This week US-based cryptocurrency start-up Ripple, announced the launch of its University Blockchain Research Initiative (UBRI) by committing over $50m to 17 global universities in order to support and accelerate education and technical development around blockchain.
This significant move by one of the most widely talked about crypto firms will see Ripple form close collaborations with institutions and offer technical resources and expertise, in addition to funding. Projects being undertaken by universities as part of the programme include research by Princeton University into the global policy impact of blockchain and a blockchain research program being built at the University of Luxembourg. Other prestigious schools involved in the UBRI include the University of North Carolina, MIT, and the University of Pennsylvania.
While the UBRI is likely to focus predominantly on digital payments in the financial sector, Ripple’s main business interest, the initiative is just one example of many buoyant investment drives taking place all over the globe, which aim to nurture a new generation of blockchainers and help blockchain realize its massive potential.
Worldwide bragging rights
Although most of the major blockchain success stories to date undoubtedly come from Silicon Valley and some of the main tech hubs in Europe, China is also becoming increasingly active and ambitious at encouraging blockchain innovation. In April, a new Blockchain Industrial Park opened in Hangzhou, home of Alibaba, which is designed to act as an incubation centre for blockchain start-ups.
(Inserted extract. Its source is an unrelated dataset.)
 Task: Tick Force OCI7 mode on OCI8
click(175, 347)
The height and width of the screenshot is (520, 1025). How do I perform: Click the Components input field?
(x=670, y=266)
Concurrently, a fund of $1.6bn was made available to help support some of the country’s most promising blockchain projects. The Xiong’An Global Blockchain Innovation Fund is partially funded by the city government and will be managed by Li Xiaolai, a renowned blockchain investor and bitcoin tycoon.
On an international level, governments are extremely eager to be in the blockchain game, and venture capitalists are fully aware of the benefits which come with investing in this phenomenal growth industry. There is a lot of money being made available and a huge appetite to drive blockchain innovation across multiple industries, across multiple usage scenarios.
Plugging the skills gap
But there is a problem. As was the case with all the major tech booms of yesteryear — the Cloud being the most referred to predecessor — demand and hunger for innovation far outweigh supply.
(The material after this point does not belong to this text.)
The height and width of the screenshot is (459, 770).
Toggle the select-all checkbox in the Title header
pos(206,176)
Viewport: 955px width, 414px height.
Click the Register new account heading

A report by freelance employment website Upwork stated that blockchain technologists have become one of the most sought-after, hottest commodities on the job market, second only to those working in robotics. Meanwhile LinkedIn reported that last year there were 4,500 job openings posted containing the term “blockchain” in their description, a threefold increase on the previous year. But, unfortunately, many of these positions will not be filled. A TechCrunch article from earlier this year claimed that there are now 14 job openings for every single blockchain developer/engineer.
The demand for technical expertise in developing blockchain-based technologies is through the roof, yet in reality very few technology professionals possess the skills or knowledge required to satisfy this growth in demand.
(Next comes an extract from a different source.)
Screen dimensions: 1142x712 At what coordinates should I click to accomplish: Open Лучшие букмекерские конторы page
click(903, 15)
If we want to address this global shortfall and challenge, the Ripple approach may be the best way forward. Investing in grassroots level education and training so that the next wave of graduates become blockchain-savvy is a sure-fire way of bringing blockchain supply closer to blockchain demand. And whether you work in law, accountancy, or sales, in industries as broad as healthcare, government, and publishing, the impact of these types of long term investments will be felt in years to come as the blockchain gathers pace and becomes an integral part of our everyday life.